__PROBLEM TO WORK ON__
What you return must be an exact copy of the lines in the listing below between the line holding "Expand the Project management filter dropdown" and the line holding "You are a computer-use agent. 500x363 pixels.", inclusive, and nothing more.

+--

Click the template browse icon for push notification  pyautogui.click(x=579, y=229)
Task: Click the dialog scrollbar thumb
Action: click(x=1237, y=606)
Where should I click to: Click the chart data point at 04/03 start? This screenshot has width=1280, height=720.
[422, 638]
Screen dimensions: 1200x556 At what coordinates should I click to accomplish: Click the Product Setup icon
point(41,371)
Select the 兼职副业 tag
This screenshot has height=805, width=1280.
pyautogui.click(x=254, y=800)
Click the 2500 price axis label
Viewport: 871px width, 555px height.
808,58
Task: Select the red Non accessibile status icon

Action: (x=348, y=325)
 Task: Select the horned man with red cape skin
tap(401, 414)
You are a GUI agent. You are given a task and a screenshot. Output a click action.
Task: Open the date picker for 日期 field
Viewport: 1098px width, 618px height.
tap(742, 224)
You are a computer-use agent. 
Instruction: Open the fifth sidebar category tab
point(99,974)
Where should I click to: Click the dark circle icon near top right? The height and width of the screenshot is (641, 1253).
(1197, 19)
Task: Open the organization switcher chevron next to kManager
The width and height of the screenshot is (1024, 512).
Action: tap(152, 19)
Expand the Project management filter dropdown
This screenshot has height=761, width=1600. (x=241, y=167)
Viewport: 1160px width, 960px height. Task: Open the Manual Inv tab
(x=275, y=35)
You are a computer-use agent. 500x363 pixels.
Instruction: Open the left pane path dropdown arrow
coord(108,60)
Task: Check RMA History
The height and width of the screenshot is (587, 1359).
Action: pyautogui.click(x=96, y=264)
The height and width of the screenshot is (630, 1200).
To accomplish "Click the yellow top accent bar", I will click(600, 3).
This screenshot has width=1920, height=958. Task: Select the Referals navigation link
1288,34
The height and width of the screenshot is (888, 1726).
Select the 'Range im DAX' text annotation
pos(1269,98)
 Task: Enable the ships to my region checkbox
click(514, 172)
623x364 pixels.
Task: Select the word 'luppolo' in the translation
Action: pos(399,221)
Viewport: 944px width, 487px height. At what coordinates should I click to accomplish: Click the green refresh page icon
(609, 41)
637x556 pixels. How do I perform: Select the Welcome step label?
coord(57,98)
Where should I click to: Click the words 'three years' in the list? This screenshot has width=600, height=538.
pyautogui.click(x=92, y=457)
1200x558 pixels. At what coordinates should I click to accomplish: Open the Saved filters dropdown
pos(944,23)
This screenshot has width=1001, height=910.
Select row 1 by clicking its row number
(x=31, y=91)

+--

__YOUR SOLUTION__
Expand the Project management filter dropdown
This screenshot has height=761, width=1600. (x=241, y=167)
Viewport: 1160px width, 960px height. Task: Open the Manual Inv tab
(x=275, y=35)
You are a computer-use agent. 500x363 pixels.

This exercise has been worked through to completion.